▸ **Exercise instructions**:
For the material below, set down exactly the lines between the one containing "Task: Reload the page with refresh icon" and the last line, both included, leaving every picture out.

(Data excerpts)

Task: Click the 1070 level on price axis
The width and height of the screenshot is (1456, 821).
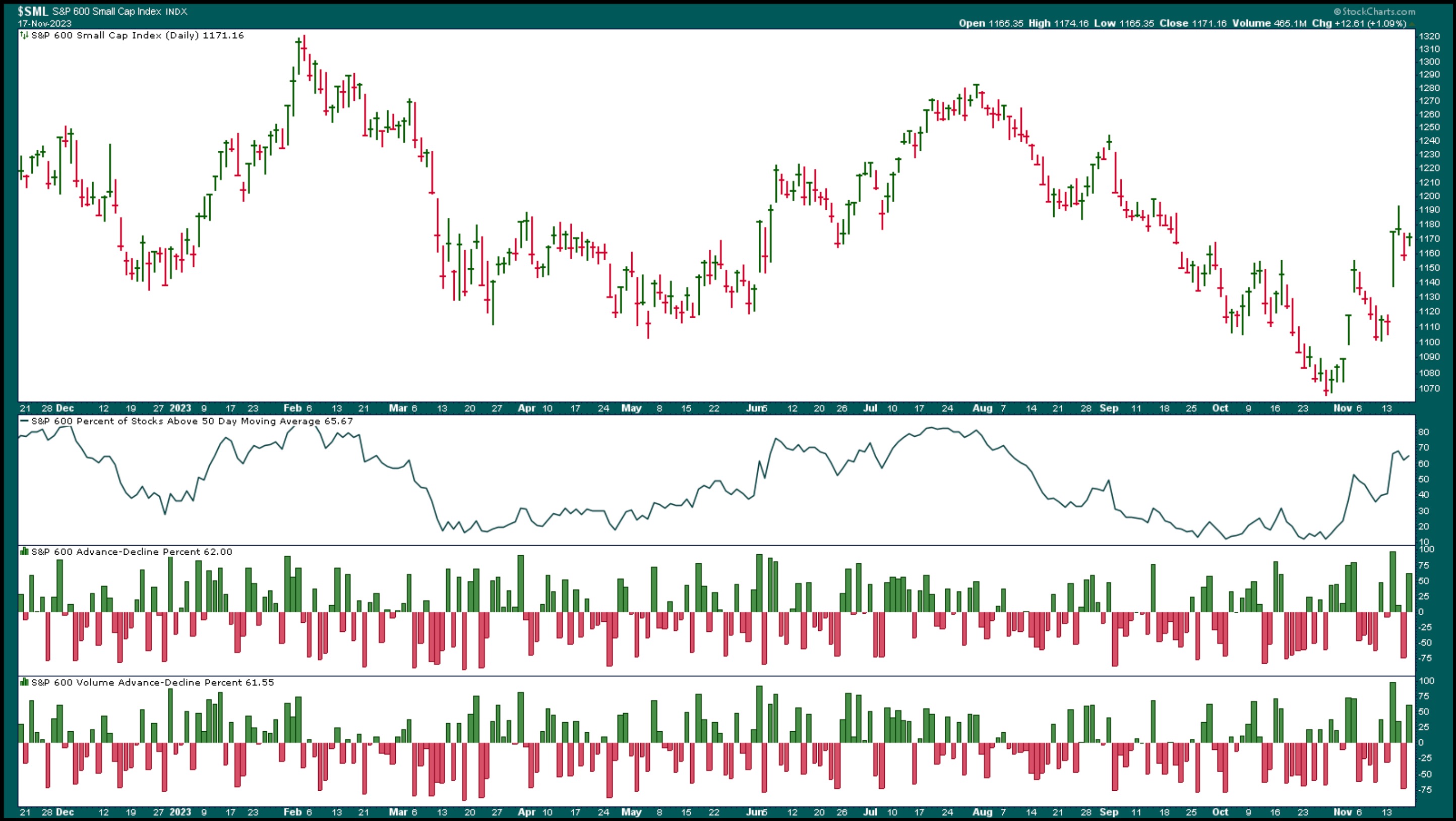Action: [x=1429, y=388]
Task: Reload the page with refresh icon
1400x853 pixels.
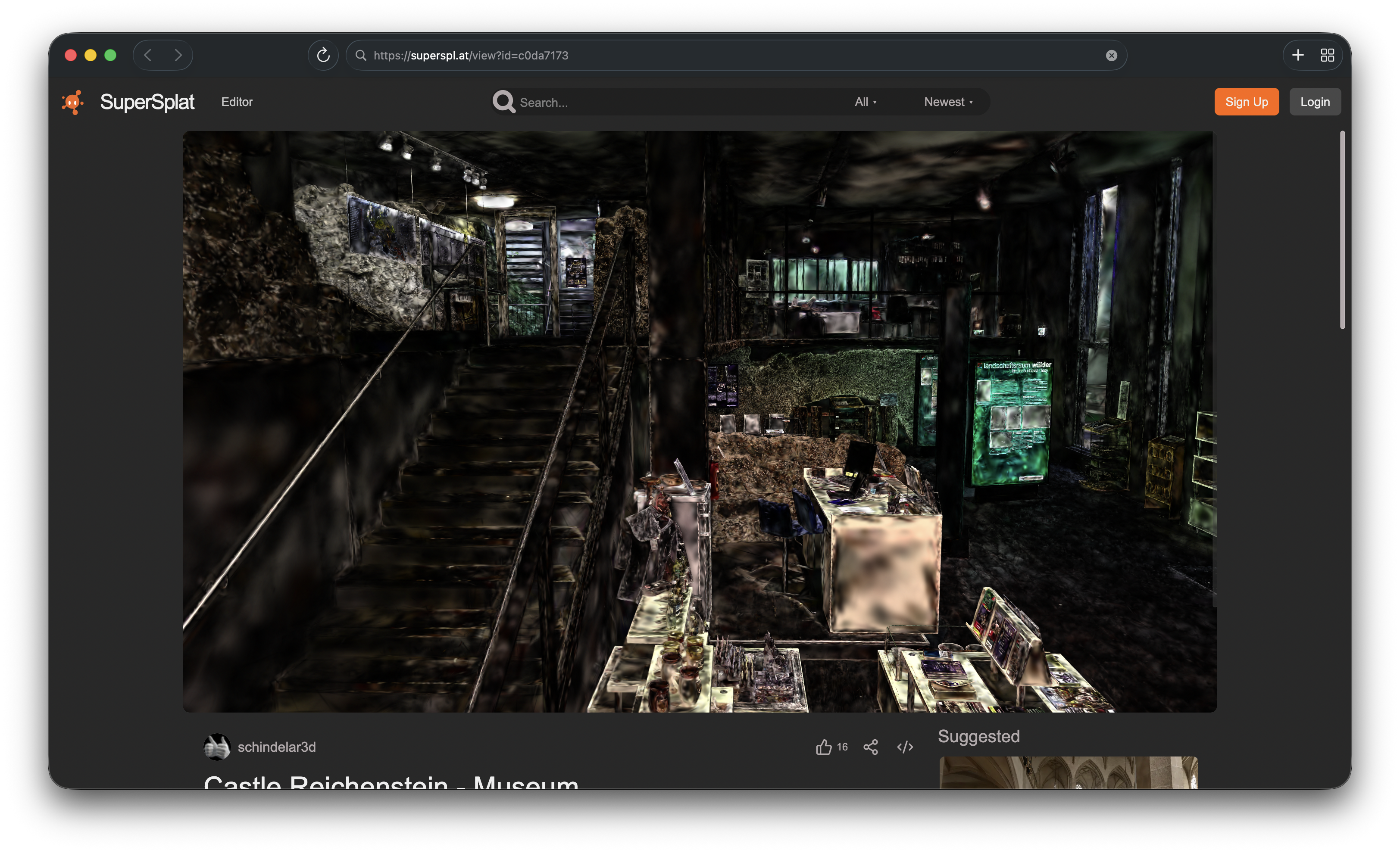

(End Data excerpts)

▸ **Task solution**:
Task: Reload the page with refresh icon
1400x853 pixels.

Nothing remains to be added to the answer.